[Stored items]
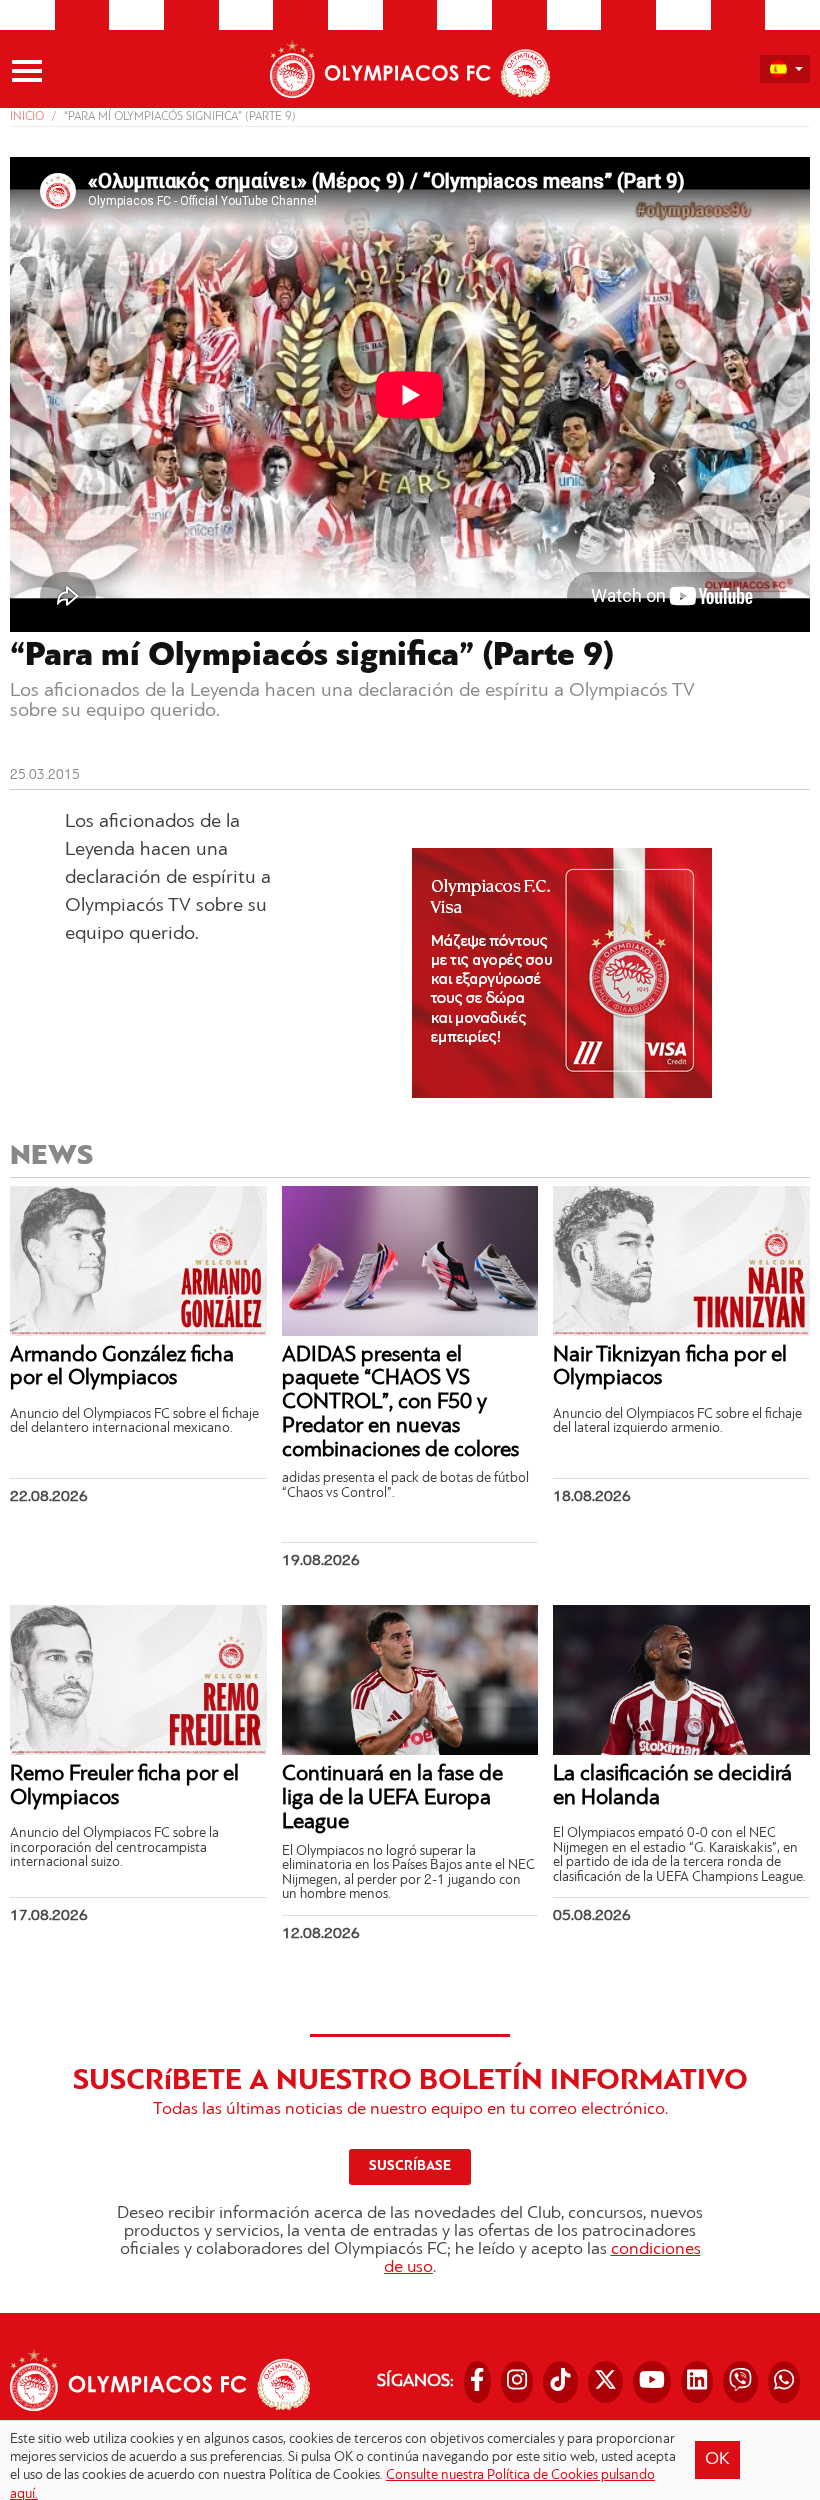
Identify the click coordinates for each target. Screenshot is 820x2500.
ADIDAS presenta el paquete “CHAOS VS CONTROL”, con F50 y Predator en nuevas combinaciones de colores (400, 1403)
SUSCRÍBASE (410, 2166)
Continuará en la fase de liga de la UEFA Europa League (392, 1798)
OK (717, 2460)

* * *

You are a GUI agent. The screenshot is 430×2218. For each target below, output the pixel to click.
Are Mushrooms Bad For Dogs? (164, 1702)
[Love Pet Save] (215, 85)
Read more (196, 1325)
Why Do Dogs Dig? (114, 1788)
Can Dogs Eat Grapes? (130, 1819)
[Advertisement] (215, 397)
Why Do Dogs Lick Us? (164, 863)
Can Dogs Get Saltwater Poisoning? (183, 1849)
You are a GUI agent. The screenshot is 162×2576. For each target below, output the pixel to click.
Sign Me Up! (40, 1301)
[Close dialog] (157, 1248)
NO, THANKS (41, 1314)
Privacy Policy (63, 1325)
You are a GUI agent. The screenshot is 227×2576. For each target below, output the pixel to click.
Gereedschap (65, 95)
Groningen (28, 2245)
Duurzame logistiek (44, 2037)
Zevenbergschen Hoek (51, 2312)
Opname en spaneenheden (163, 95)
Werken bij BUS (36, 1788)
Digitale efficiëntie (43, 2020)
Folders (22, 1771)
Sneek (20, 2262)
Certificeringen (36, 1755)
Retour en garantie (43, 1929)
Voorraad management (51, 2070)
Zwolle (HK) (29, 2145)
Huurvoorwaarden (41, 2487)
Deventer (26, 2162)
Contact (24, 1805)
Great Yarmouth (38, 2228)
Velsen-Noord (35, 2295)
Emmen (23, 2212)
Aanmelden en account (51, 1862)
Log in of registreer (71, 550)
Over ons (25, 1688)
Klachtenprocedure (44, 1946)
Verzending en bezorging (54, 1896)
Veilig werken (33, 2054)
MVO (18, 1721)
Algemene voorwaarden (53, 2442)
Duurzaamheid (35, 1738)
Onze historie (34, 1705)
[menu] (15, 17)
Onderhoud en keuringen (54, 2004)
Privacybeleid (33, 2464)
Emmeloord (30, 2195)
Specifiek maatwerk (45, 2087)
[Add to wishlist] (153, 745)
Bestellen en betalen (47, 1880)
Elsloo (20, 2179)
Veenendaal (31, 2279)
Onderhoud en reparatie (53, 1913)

* [YOUR TASK]:
How many lines of the data contain the word "each"? Answer with the number alone.

* [RESULT BELOW]:
4